Ja, hätte...! Denn als wir da aufschlugen und am Schank-Tisch standen, gab ein großes Schild kund, dass auf dem gesamten Areal nur alkoholfreies Bier ausgeschenkt wird!!! War's Zufall? In meiner Matrix hab ich beschlossen – nein! Ganz meinem Typus entsprechend, der sich immer was offen lassen will.
Dann war noch die Situation damals die, dass ich viele Monate zuhause war, nicht gearbeitet habe, und ein ruhiges Umfeld hatte. Und dieses Forum trat in mein Leben; unentbehrlich, da ich sonst keinerlei Reflexion betrieben hätte. Damals schrieben hier noch Leute wie Minitiger oder Spieler und es war ein sehr lebendiger Austausch. Das half entscheidend. Danke dafür!
Dann noch:
Eine großangelegter Versuch einige Jahre zuvor ist mir auch von großem praktischen Nutzen gewesen:
Zum Milleniums-Wechsel schon wollte ich schon dem Alkohol Lebewohl sagen.

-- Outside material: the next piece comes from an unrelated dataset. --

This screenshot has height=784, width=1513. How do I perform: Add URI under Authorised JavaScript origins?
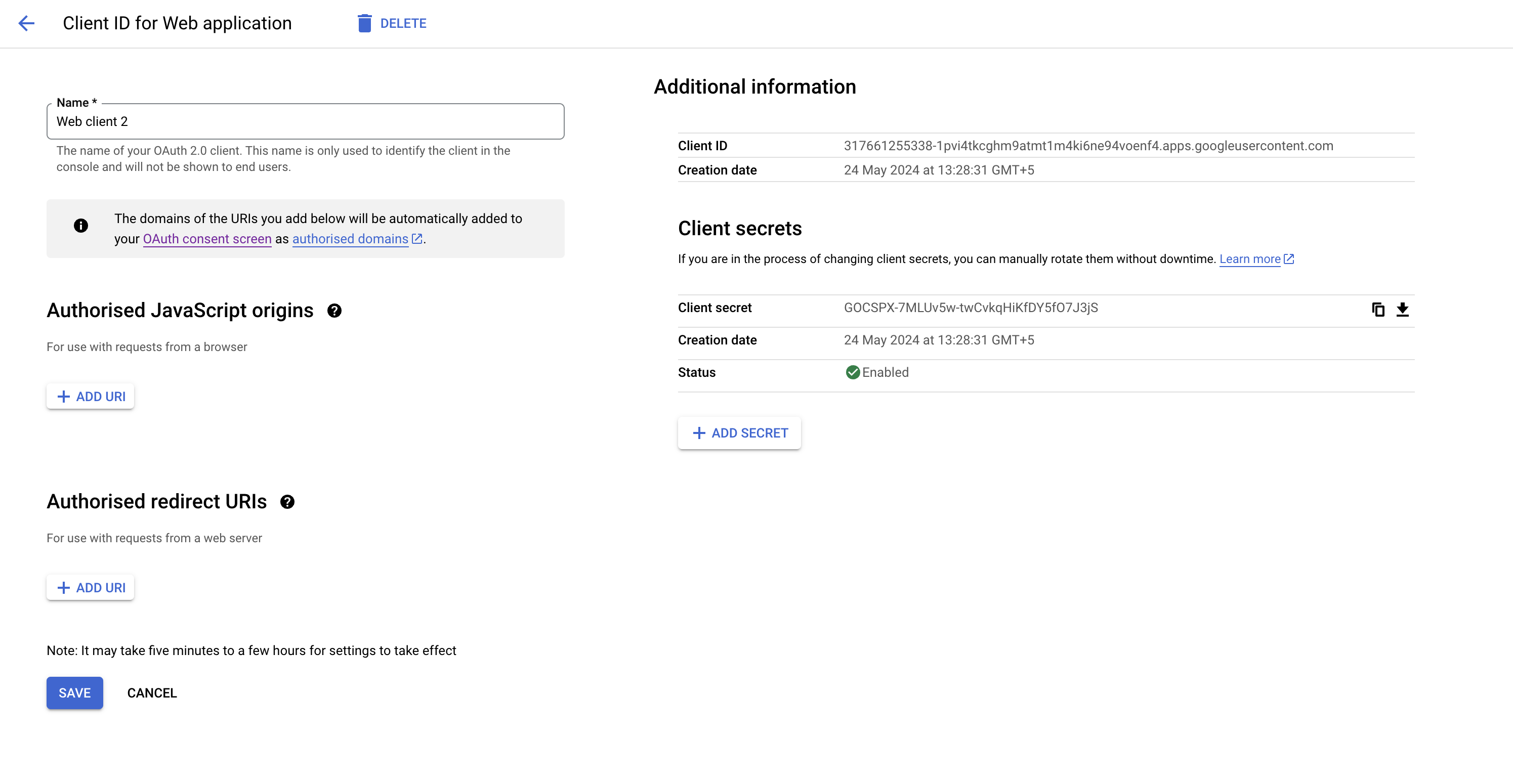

Ich trank also im neuen Jahrtausend etwa sechs Monate nichts...bis schließlich der Tyrann sein Haupt erhob und die Ferien beendete.
Ich stieg mit zwei Bier wieder ein. Das konnte ich sogar einige Zeit aufrecht erhalten, aber nach und nach.... Ende vom Lied: nach über zwei Jahren war ich auf dem tiefsten Punkt ever.
Für mich ein Bilderbuch-Beispiel und steht unangreifbar mahnend hinter mir. Ich hab das dann noch 'bearbeitet', dh. Ich sicherte das Ganze so ab, dass jegliches Argument aus der verführerischen Sucht-Ecke keinen Einlass – für immer, erhielt.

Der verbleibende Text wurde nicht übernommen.